Is Climate Change Impacting on Business Across International Borders?

Business Across International Borders

There’s no doubt that global trade took a significant hit through 2020, thanks largely to the impact of coronavirus and subsequent lockdown measures.

This was borne out by annual figures released by the International Monetary Fund (IMF), which revealed that the global economy shrank by a total of -3% during the year. This was much worse than the response to the 2008/09 crisis, which arguably had less of a logistical impact on the shipment of goods across the globe.

Of course, a host of other factors also impact international trade, including the quest to tackle climate change. But exactly how is this likely to impact international trade, and could COP26 see significant changes outlined for the future?

How is Climate Change Impacting Global Trade?

If we look at wider international trade, we see that technology is being developed to help create cheaper and more efficient processes.

There’s no doubt that the same type of innovative outlook is being deployed to create a greener and more efficient international supply chain, with a view to reducing carbon emissions and driving down costs even further.

Interestingly, there’s also a clear crossover between these two endeavors, with labor-saving technologies and sustained digitalization helping to both reduce international trade costs and negating the volume of corporeal goods and materials shipped.

Not only this, but production processes are also becoming increasingly capital and technology-intensive, with the deployment of 3D printing offering a relevant case in point.

Make no mistake; this technology is spreading like wildfire across the globe, once again diminishing the need to ship physical goods across international borders.
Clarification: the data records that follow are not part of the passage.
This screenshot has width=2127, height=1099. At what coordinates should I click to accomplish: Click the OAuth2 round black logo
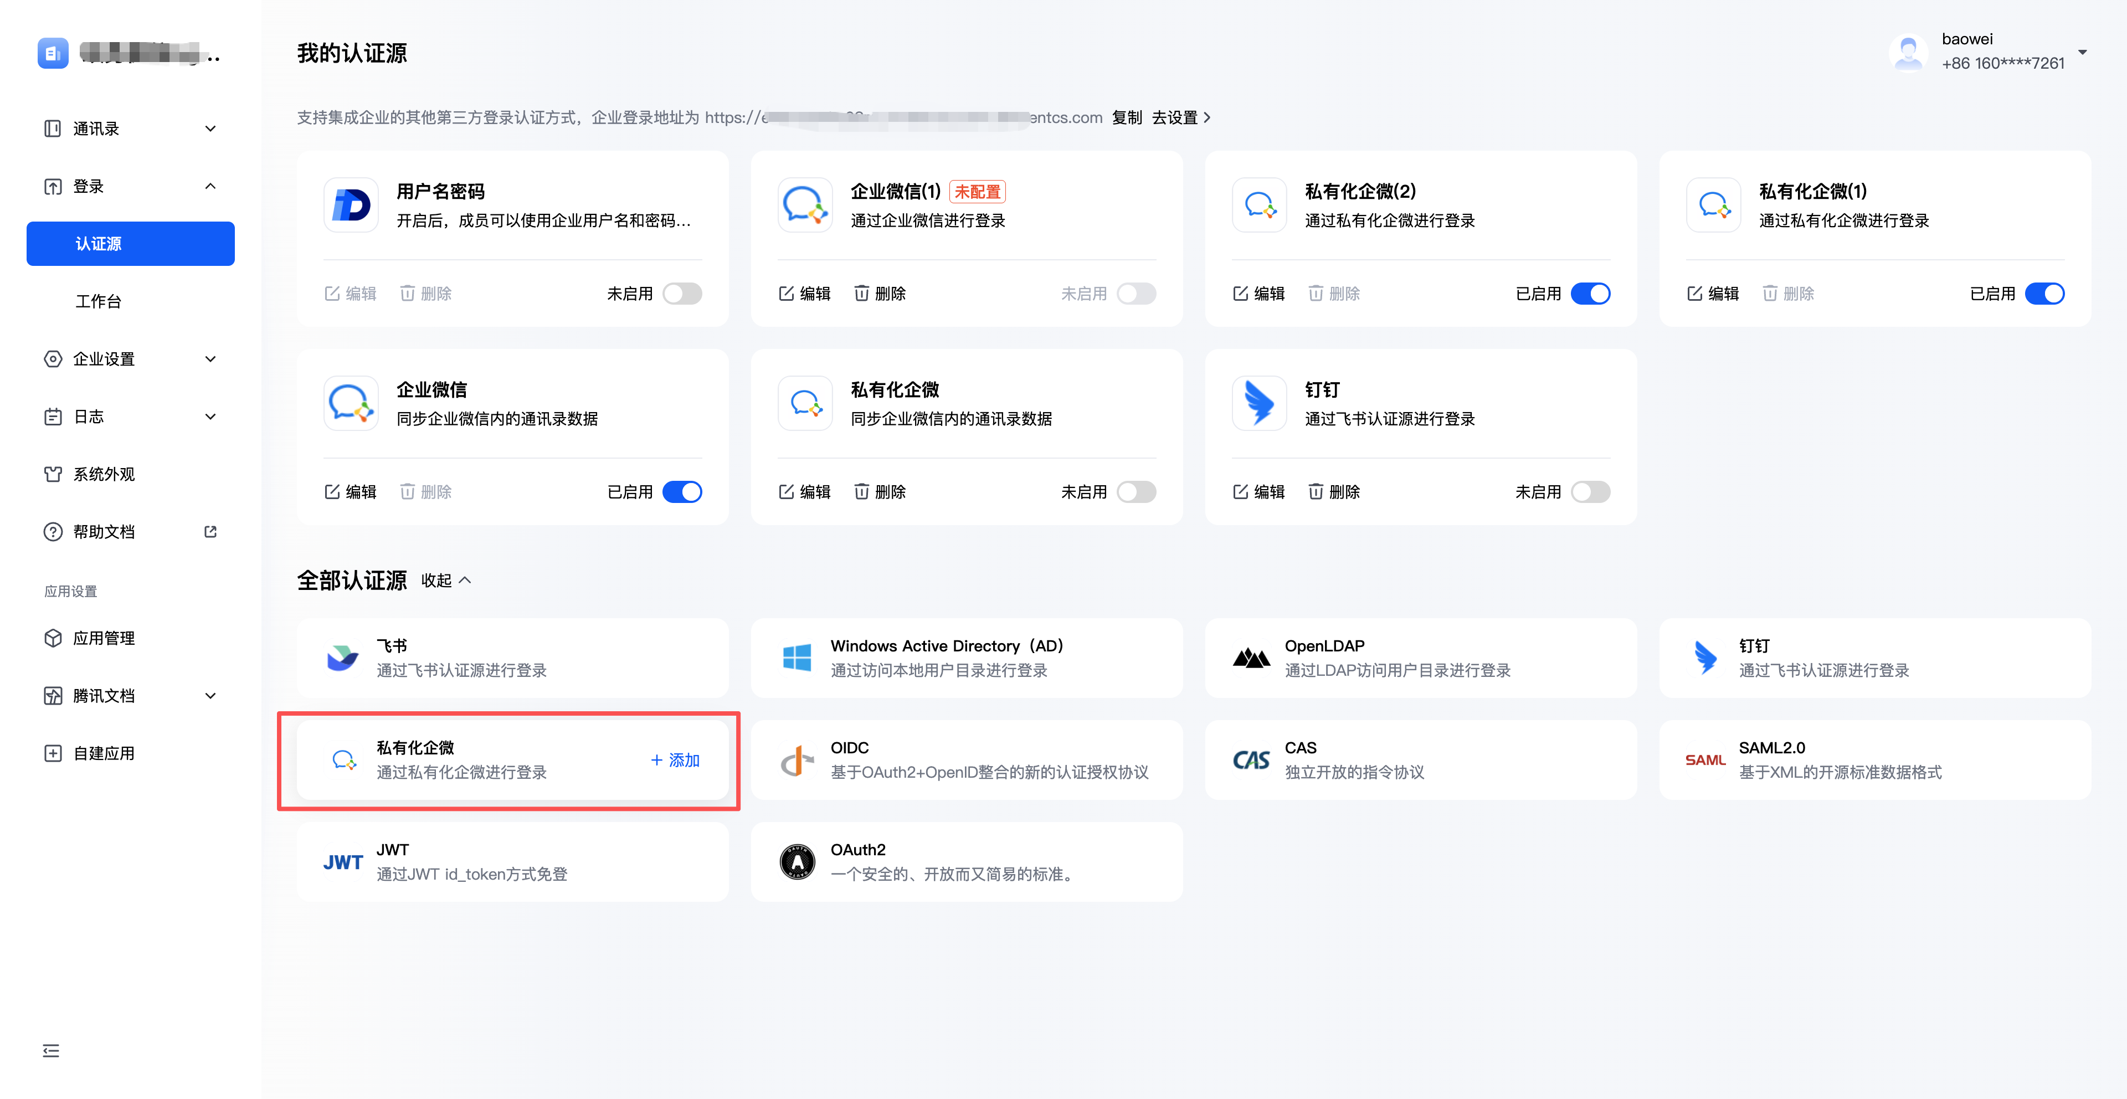(797, 862)
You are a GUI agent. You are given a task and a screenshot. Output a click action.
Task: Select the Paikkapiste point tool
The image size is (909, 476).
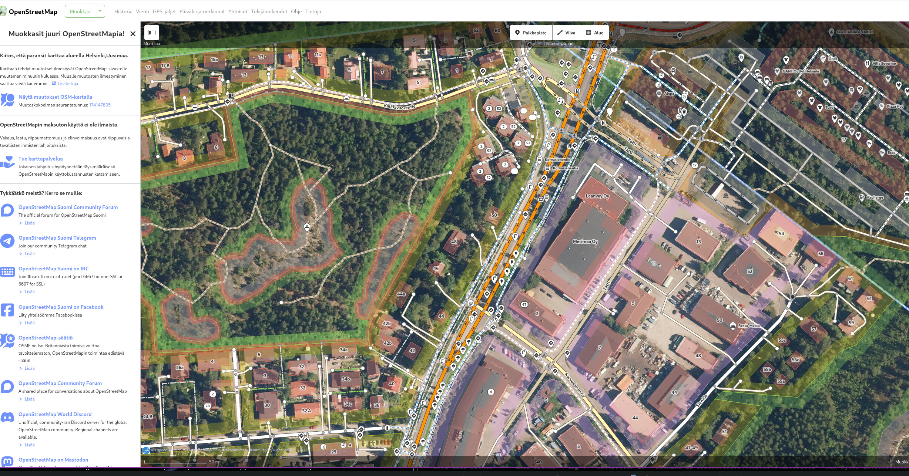[x=531, y=33]
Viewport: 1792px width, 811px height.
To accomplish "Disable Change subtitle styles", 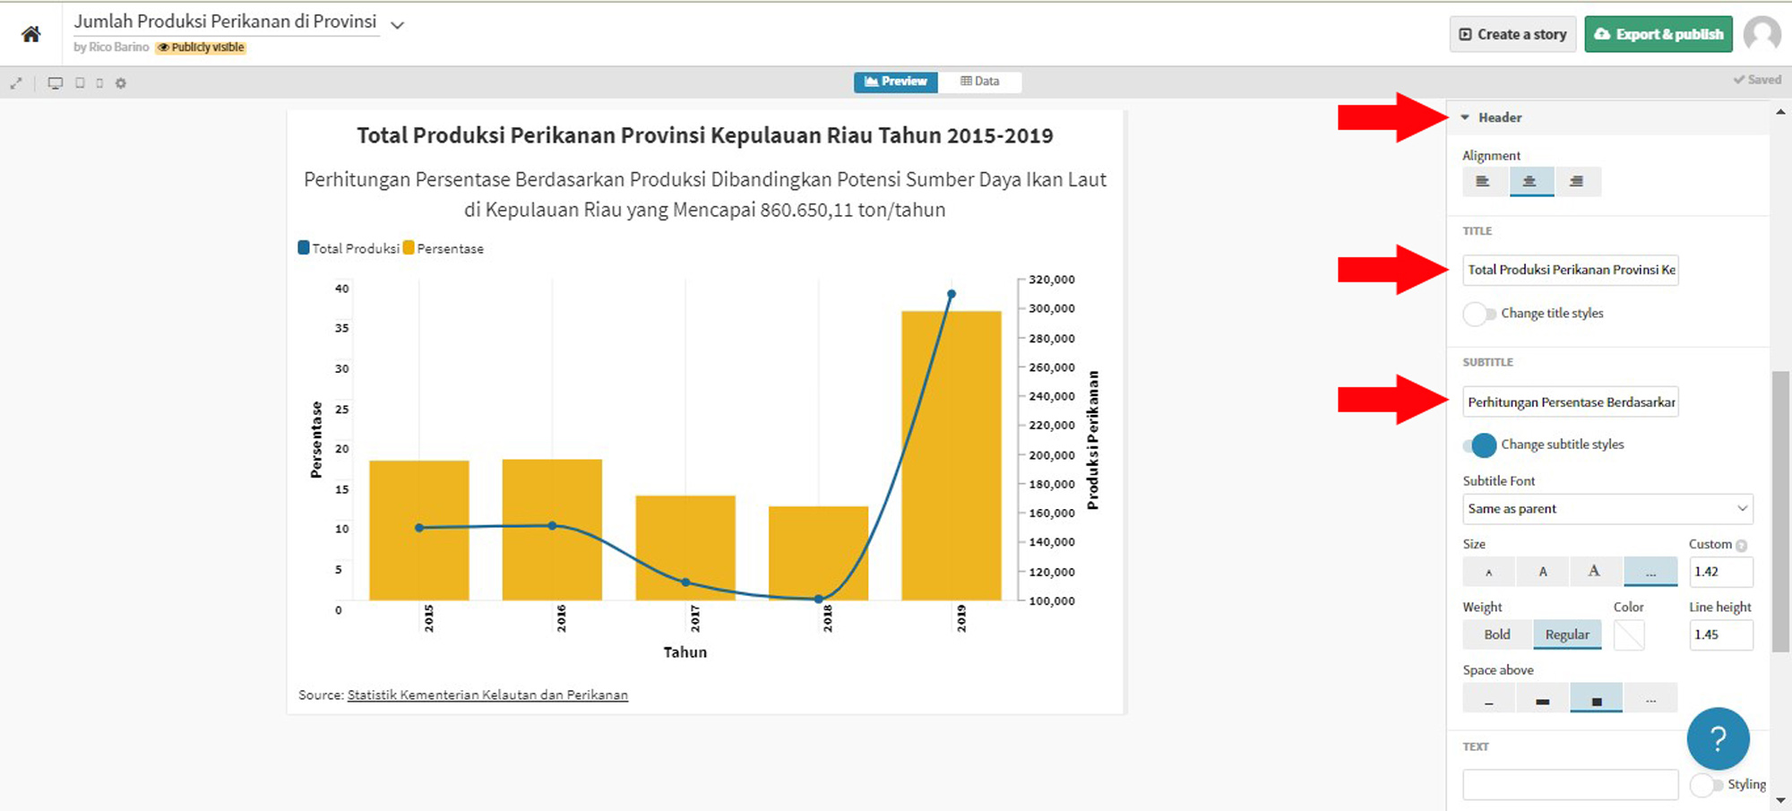I will click(1483, 444).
This is continuing the process of shifting production closer to the sales markets, reducing logistic and operational costs in the process.

Remember, rising energy prices will also continue to promote this practice, as this will result in increased transport costs that companies will be keen to avoid at all costs.

What to Expect from COP26?

We may also see further developments and innovations in the coming months, particularly with the rescheduled COP26 now poised to take place between the 1st and 12th of November this year.

Also referred to as the UN Climate Change Conference, this year’s iteration will be held in Glasgow and there’s likely to be a key focus on the further measures that can be taken to reduce harmful emissions and deliver on the objectives laid out by the Paris Climate Agreement in December 2015.

Of course, the event will also look to tackle many of the unresolved issues from COP25, while evaluating the progress made by individual countries and their presiding governments.

We’re also likely to see businesses follow the events of COP26 closely, with some measures and proposals expected to have a direct impact on the commercial strategies deployed by firms across the globe.

Many companies may also look to liaise with an international law firm to further understand their rights and obligations, especially as they look to fundamentally shift their underlying business model.

This will definitely be an interesting space to watch in the near term, with big changes likely to follow COP26 and its various findings.